🧊 CubeSandbox:腾讯云开源的 60ms 冷启动沙箱,AI Agent 安全执行代码的终极方案 | 5.4k Stars
这玩意儿是干啥的
CubeSandbox 是腾讯云开源的一个高性能安全沙箱服务,专门给 AI Agent 跑代码用的。底层基于 RustVMM + KVM,每个 Agent 独立内核隔离,冷启动 < 60ms,单实例内存开销 < 5MB。
对比一下:Docker 的 shared-kernel 隔离不够安全,传统 VM 启动要好几秒。CubeSandbox 一个单节点能跑几千个 Agent,每个都有自己的 Guest OS 内核,不存在容器逃逸问题。
核心数据
| 指标 | Docker | 传统 VM | CubeSandbox |
|------|--------|---------|-------------|
| 隔离级别 | 低(共享内核 Namespace) | 高(独立内核) | 极致(独立内核 + eBPF) |
| 启动速度 | 200ms | 秒级 | < 60ms |
| 内存开销 | 低(共享内核) | 高(完整 OS) | < 5MB |
| 部署密度 | 高 | 低 | 单节点数千个 |
| E2B SDK 兼容 | — | — | ✅ 即插即用 |
50 并发创建场景下,平均 67ms,P95 90ms,P99 137ms——稳稳压在 150ms 以内。
上手姿势
# 1. 克隆 + 启动开发 VM
git clone https://github.com/tencentcloud/CubeSandbox.git
cd CubeSandbox/dev-env
./prepare_image.sh
./run_vm.sh # 保持这个终端开着
# 2. 另一个终端 SSH 进去
cd CubeSandbox/dev-env
./login.sh
# 3. 一键安装
curl -sL https://github.com/tencentcloud/CubeSandbox/raw/master/deploy/one-click/online-install.sh | bash
# 4. 创建模板
cubemastercli tpl create-from-image \
--image cube-sandbox-int.tencentcloudcr.com/cube-sandbox/sandbox-code:latest \
--writable-layer-size 1G \
--expose-port 49999 \
--probe 49999
# 5. 用 E2B SDK 跑代码
pip install e2b-code-interpreter
export E2B_API_URL="http://127.0.0.1:3000"
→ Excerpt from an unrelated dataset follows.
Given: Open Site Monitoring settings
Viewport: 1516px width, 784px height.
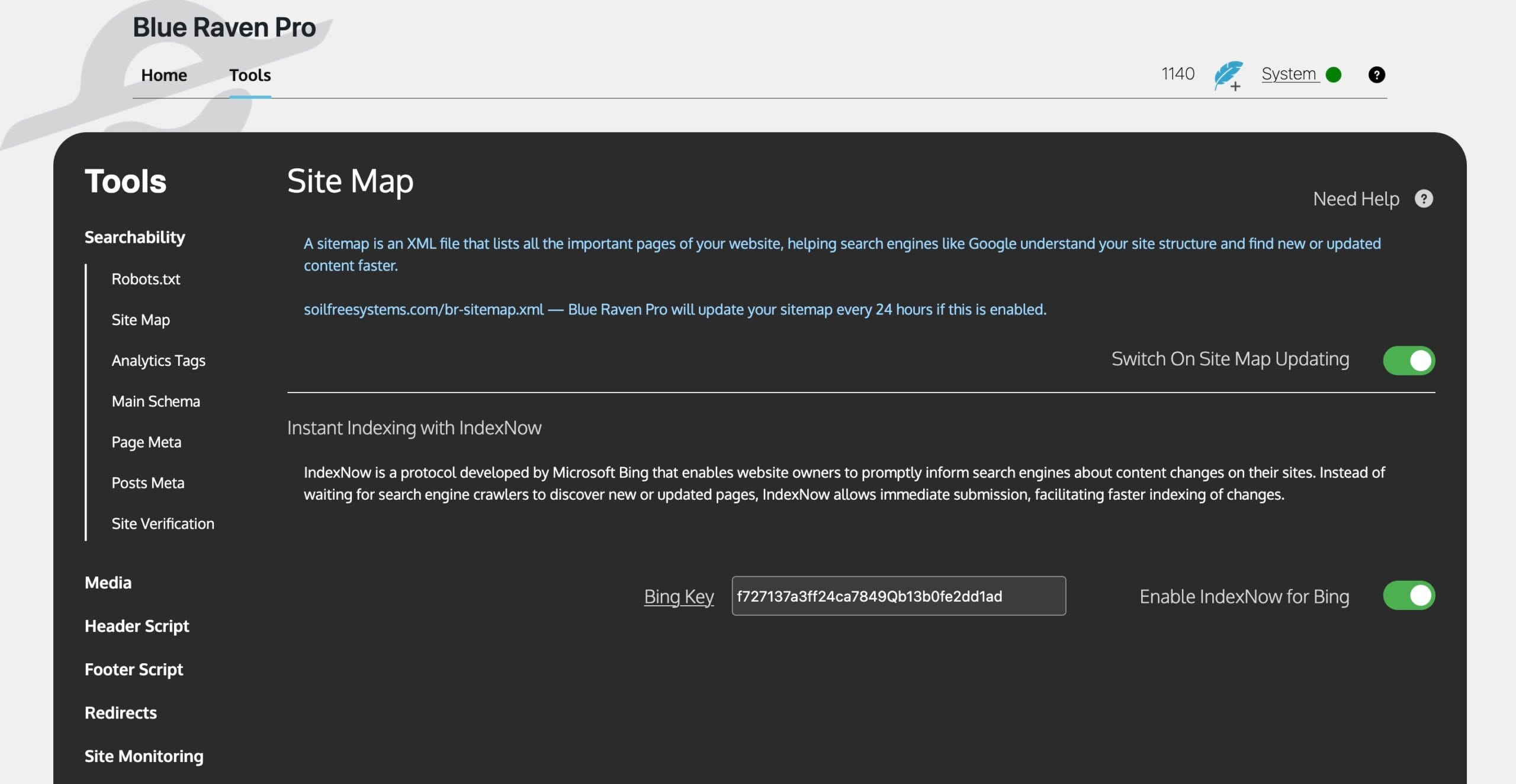Looking at the screenshot, I should (x=143, y=756).
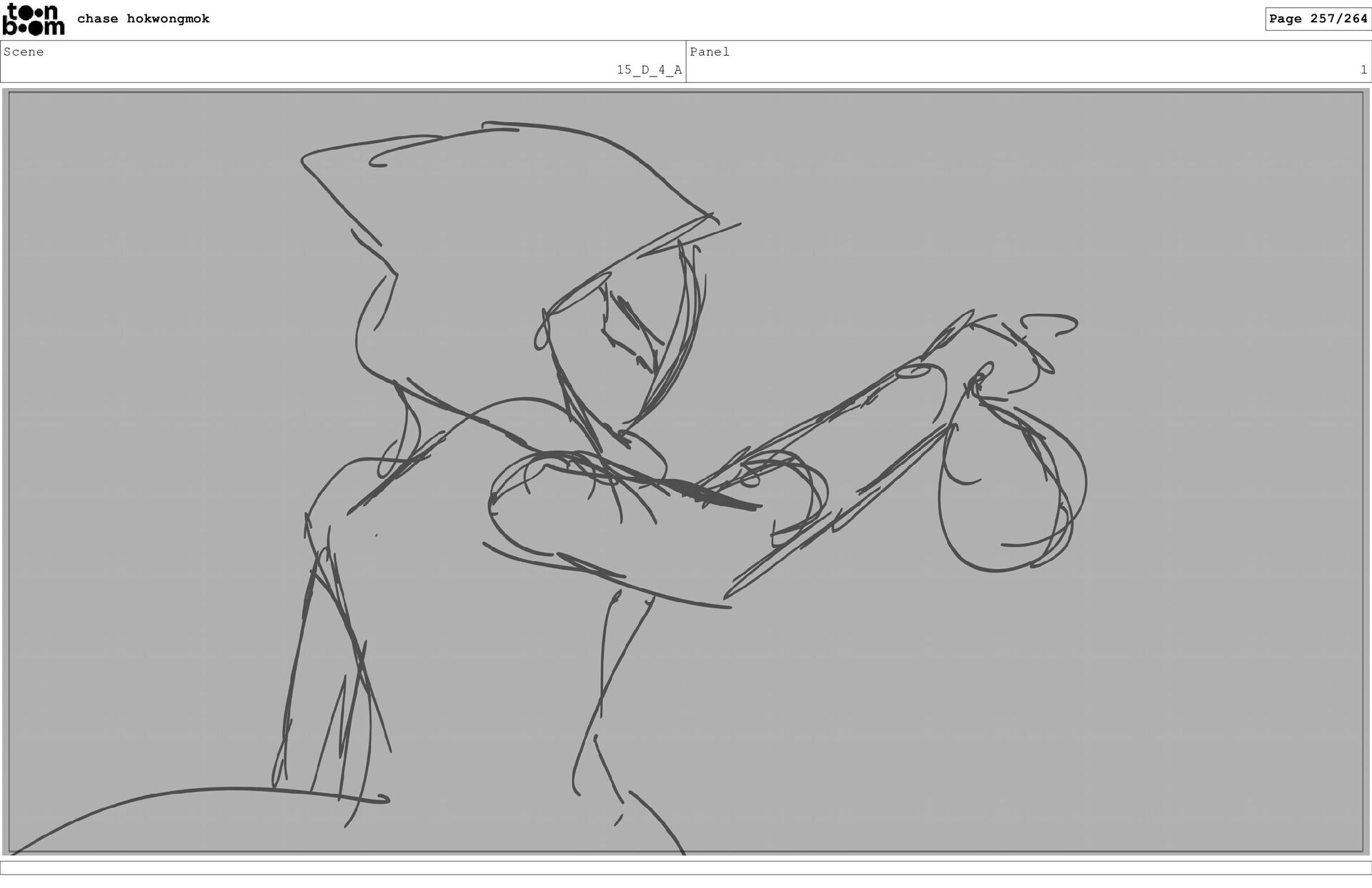
Task: Select the panel number 1
Action: 1363,70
export CUBE_TEMPLATE_ID="<your-template-id>"
import os
from e2b_code_interpreter import Sandbox
with Sandbox.create(template=os.environ["CUBE_TEMPLATE_ID"]) as sandbox:
result = sandbox.run_code("print('Hello from Cube Sandbox!')")
print(result)
零迁移成本——E2B SDK 改个 URL 环境变量就行,业务逻辑不用动。从贵到死的闭源沙箱切过来,性能更好还免费。
一句话总结
腾讯云把生产环境验证过的沙箱技术开源了,AI Agent 安全执行代码再也不用在"快但不安全(Docker)"和"安全但慢(VM)"之间二选一。<60ms 冷启动 + 5MB 内存开销 + 硬件级隔离,这个组合拳打得很实在。
🧊 CubeSandbox: Tencent Cloud's 60ms Cold-Boot Sandbox — The Ultimate Code Execution Solution for AI Agents | 5.4k Stars
What Is It
CubeSandbox is a high-performance secure sandbox service open-sourced by Tencent Cloud, purpose-built for AI Agent code execution. Built on RustVMM + KVM, each Agent gets its own dedicated Guest OS kernel, with cold start < 60ms and per-instance memory overhead < 5MB.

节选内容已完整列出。